Stored items
----------
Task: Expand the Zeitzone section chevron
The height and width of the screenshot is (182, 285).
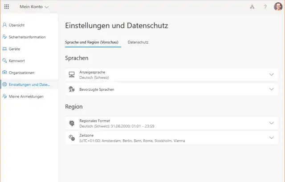Action: pos(271,138)
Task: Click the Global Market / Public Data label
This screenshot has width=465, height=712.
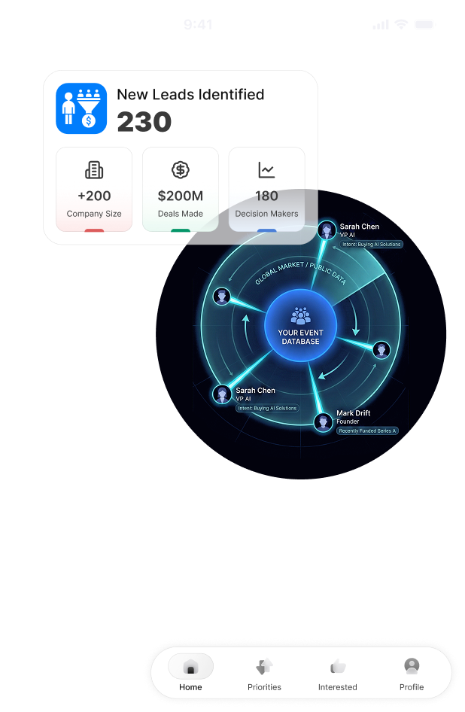Action: pos(301,272)
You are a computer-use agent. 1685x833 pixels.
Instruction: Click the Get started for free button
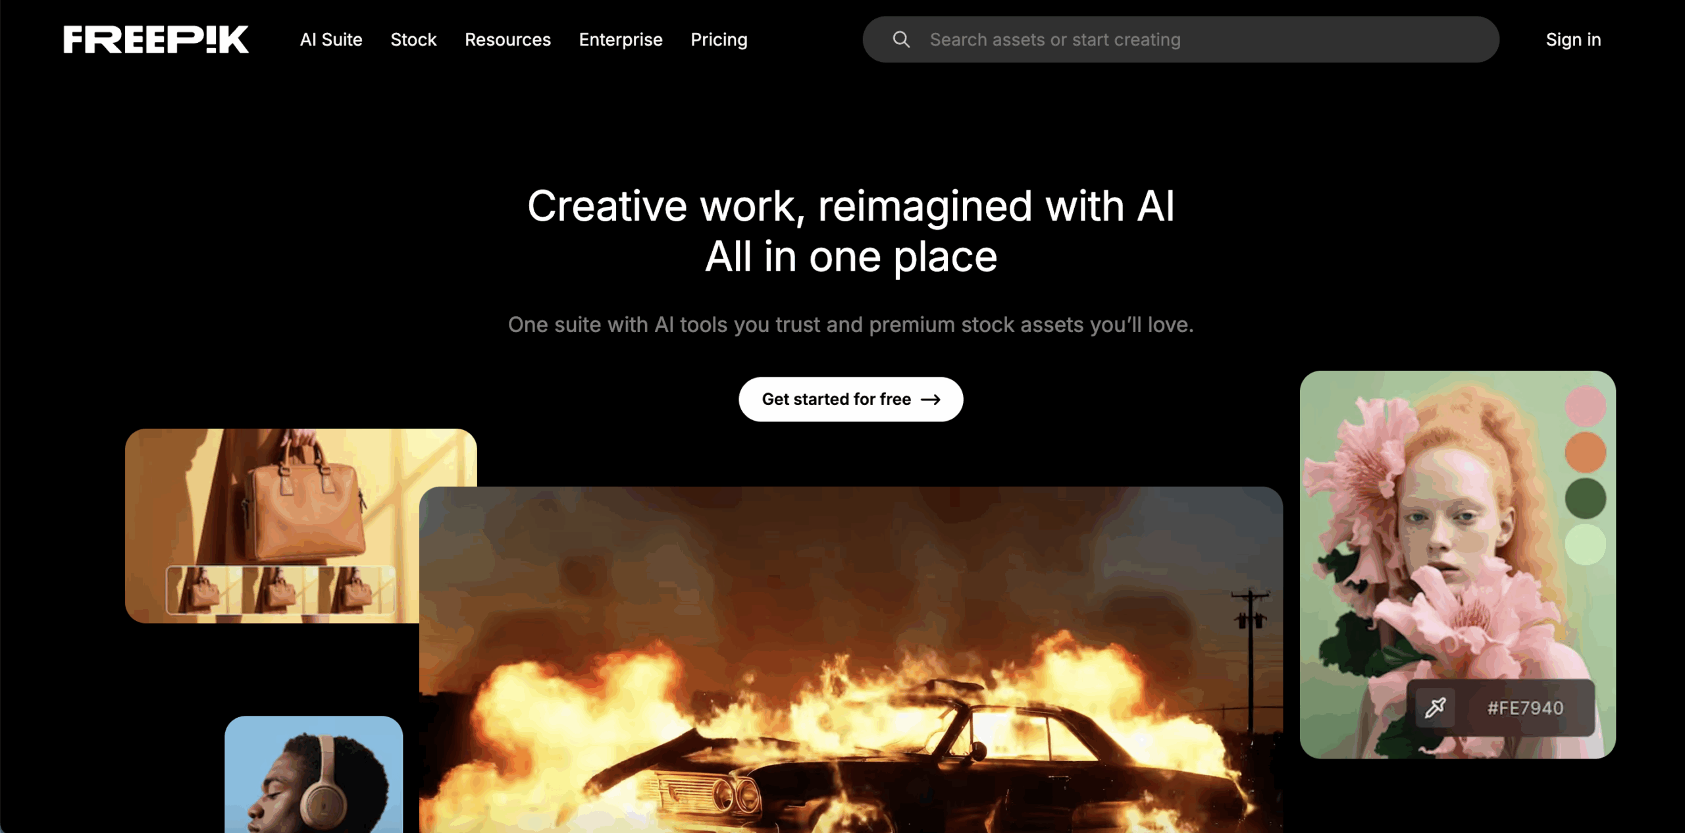pyautogui.click(x=850, y=399)
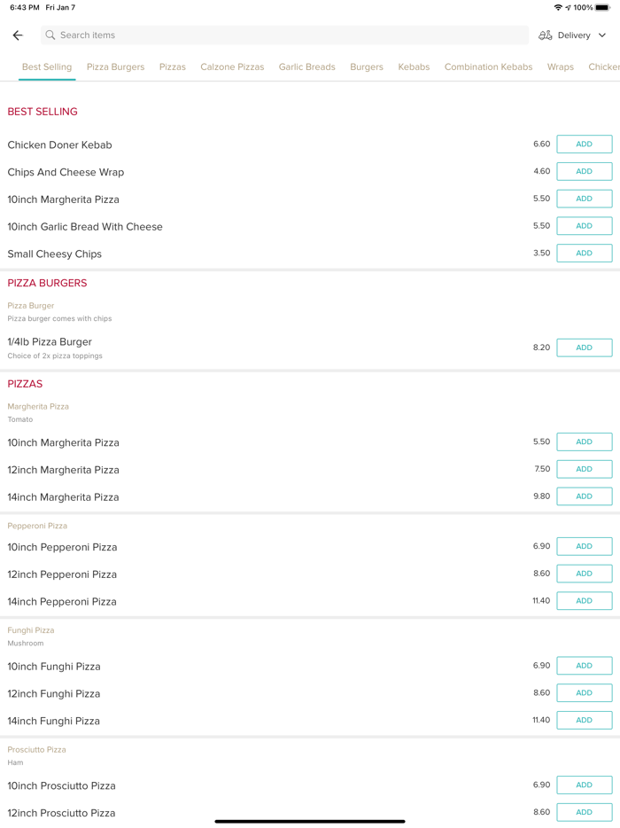Expand the Delivery dropdown chevron
Image resolution: width=620 pixels, height=828 pixels.
pyautogui.click(x=602, y=35)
----------
TASK PROMPT » In your copy, include no pictures, but reproduce all records exactly.

SOLUTION »
Task: Expand the Zeitzone section chevron
The height and width of the screenshot is (182, 285).
Action: pos(271,138)
Task: Click the Global Market / Public Data label
This screenshot has width=465, height=712.
Action: pos(301,272)
You are a computer-use agent. 1685x833 pixels.
Instruction: Click the Get started for free button
pyautogui.click(x=850, y=399)
Expand the Delivery dropdown chevron
Image resolution: width=620 pixels, height=828 pixels.
pyautogui.click(x=602, y=35)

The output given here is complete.